1 schmudde 1 9/18/2025, 2:52:51 PM schmud.de ↗

Comments (1)

alephnerd · 3h ago
It wasn't about the technology - it was about the blatant corruption and wheeling and dealing in Nepali politics.

Making it a takeaway about Section 230 is completely misunderstanding WHY the anger existed.

The social media ban was just the straw that broke the camels back.

And romanticizing the violence is doing a disservice to the protesters and organizers like Hami Nepal who came out against corruption.

The violence itself was politicized bloodletting with party jholeys/karyakartas/cadres hijacking the protests to conduct violence on those businesses aligned with their political competitors.

> Public records were not spared. When the protesters stormed the Supreme Court they also destroyed records kept therein. What is the use of court documents in a country where the corruption continues year after year, decade after decade

Because now jholeys and politicians under active investigation for corruption, rape, and murder now have the evidence in their cases destroyed, and cannot be convicted or even held ;)

> Oli’s attempt to rein in social media was unlikely gamble for a more U.S.-aligned figure

Oli is China aligned.
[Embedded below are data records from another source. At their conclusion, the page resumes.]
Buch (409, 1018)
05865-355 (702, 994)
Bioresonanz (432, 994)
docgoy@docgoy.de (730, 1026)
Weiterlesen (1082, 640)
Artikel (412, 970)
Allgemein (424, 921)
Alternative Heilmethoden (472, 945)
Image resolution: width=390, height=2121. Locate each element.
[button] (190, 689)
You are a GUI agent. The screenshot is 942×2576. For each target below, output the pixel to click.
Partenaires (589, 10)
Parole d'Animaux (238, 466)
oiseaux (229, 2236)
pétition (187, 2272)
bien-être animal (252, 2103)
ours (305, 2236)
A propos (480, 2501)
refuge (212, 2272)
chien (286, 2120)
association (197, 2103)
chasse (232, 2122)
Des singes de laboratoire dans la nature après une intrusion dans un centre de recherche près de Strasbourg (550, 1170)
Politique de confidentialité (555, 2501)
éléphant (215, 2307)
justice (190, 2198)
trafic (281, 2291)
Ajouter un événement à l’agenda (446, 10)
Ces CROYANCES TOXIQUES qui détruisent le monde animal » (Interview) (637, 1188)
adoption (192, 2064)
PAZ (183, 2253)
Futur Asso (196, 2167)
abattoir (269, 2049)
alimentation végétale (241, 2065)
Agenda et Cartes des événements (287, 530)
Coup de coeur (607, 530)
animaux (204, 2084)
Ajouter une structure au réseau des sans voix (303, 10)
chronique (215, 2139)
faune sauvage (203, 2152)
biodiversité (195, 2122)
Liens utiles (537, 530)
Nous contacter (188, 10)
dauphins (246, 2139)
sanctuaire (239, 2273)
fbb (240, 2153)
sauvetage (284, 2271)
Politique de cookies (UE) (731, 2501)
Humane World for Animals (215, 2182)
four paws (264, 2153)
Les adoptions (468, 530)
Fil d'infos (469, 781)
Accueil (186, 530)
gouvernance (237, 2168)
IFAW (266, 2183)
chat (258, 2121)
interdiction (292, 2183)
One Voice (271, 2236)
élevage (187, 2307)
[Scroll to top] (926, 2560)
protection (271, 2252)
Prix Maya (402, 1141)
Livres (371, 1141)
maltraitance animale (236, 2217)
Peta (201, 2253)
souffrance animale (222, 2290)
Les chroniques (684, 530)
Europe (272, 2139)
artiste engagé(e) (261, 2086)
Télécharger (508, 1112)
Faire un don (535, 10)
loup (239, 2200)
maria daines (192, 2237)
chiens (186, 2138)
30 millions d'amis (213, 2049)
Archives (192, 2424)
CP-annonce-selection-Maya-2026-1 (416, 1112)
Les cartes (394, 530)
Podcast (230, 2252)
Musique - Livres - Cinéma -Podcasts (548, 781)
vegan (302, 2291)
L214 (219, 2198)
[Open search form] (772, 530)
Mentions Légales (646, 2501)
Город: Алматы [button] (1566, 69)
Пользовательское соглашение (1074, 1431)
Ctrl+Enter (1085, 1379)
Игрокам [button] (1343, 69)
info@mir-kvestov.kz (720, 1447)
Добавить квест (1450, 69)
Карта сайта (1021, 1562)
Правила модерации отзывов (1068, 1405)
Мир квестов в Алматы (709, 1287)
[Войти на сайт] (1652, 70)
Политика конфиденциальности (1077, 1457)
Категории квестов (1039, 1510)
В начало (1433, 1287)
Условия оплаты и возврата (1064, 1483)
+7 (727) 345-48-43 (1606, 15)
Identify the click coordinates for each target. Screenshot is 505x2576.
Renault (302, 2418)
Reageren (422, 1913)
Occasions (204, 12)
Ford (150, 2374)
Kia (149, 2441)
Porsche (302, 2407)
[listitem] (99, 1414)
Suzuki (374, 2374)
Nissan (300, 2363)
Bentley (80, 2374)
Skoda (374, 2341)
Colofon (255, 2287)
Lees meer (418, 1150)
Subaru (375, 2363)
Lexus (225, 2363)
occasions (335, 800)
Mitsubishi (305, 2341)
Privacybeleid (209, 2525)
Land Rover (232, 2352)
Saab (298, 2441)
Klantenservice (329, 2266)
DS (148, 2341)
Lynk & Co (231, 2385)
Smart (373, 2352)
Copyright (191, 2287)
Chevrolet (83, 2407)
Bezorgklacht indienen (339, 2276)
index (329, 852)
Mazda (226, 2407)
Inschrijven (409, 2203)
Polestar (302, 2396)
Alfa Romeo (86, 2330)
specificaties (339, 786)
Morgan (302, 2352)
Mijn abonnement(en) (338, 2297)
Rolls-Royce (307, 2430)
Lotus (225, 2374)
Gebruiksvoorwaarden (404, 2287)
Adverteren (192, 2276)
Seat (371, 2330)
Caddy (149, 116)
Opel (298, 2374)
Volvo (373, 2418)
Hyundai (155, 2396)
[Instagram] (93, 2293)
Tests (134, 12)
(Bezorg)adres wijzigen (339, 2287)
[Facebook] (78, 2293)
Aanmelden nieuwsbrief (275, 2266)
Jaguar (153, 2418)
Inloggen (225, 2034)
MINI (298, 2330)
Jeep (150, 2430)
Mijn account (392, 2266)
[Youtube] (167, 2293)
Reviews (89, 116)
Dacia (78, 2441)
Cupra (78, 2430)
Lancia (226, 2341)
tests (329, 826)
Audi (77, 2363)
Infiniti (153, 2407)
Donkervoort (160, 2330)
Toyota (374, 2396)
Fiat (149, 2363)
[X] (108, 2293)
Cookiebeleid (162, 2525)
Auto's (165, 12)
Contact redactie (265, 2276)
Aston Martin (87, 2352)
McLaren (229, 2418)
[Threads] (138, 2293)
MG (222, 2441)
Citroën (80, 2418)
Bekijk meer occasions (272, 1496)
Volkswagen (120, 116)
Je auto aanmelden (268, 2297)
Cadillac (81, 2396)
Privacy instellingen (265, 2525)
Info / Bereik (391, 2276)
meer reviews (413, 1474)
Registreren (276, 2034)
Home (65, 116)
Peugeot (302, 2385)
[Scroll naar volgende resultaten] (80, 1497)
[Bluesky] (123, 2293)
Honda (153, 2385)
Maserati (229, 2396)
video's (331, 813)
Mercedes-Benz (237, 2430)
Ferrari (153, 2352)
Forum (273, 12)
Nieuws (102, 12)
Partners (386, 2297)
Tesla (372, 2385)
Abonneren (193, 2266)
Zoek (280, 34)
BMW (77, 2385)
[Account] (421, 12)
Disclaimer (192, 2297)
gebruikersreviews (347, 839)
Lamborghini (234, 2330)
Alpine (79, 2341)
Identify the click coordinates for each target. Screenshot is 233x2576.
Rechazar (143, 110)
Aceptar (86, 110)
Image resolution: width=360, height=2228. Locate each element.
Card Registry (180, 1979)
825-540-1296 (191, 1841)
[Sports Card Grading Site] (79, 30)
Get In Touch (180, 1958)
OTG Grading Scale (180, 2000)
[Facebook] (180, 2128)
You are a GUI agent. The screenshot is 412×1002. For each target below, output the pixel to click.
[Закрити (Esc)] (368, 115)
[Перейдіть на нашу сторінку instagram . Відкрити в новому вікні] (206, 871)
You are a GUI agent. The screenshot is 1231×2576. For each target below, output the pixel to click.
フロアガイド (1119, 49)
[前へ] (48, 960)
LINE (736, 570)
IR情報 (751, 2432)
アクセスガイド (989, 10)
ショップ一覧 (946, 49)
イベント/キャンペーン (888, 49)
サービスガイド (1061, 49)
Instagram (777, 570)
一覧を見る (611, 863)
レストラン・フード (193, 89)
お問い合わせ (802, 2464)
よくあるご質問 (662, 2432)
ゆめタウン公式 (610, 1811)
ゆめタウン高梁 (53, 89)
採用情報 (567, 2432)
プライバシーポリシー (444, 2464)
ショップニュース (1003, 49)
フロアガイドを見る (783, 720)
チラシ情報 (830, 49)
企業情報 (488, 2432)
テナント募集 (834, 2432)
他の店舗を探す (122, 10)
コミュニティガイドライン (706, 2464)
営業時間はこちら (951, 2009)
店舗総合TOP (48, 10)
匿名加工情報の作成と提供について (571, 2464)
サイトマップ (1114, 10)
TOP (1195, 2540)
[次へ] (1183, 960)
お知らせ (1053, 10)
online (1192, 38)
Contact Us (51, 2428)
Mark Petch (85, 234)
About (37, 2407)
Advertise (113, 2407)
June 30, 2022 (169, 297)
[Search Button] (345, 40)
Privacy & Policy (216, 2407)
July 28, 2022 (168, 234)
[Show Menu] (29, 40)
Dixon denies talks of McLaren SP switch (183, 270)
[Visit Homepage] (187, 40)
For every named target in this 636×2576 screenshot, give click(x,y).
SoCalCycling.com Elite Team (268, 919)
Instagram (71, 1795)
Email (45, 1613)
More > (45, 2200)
In Nepali power politics, it's China and India that are wheeling and dealing. The US is a bit player in all this.

> Nepal’s government, though discredited by corruption across the spectrum, still gave space for a genuine Left

There is no genuine left or right in Nepal. Nepal is a country where communist parties will campaign using Hindutva and evoke "Ram Rajya" as well as work closely with Hindutva icons like Baba Ramdev (who's chela Balkrishna is Nepali as well) and Yogi Adityanath. And notably, the entire leadership in Nepal are Khas Brahmins in a country where they only make up at most 5-6% of the population.

Either your party's leadership is backed by the Chinese (eg. Oli) or your party's leadership is back by the Indians (eg. Deuba and Prachanda). Nepal is sadly an ant stuck between an elephant and a dragon dueling it out to build lebensraum.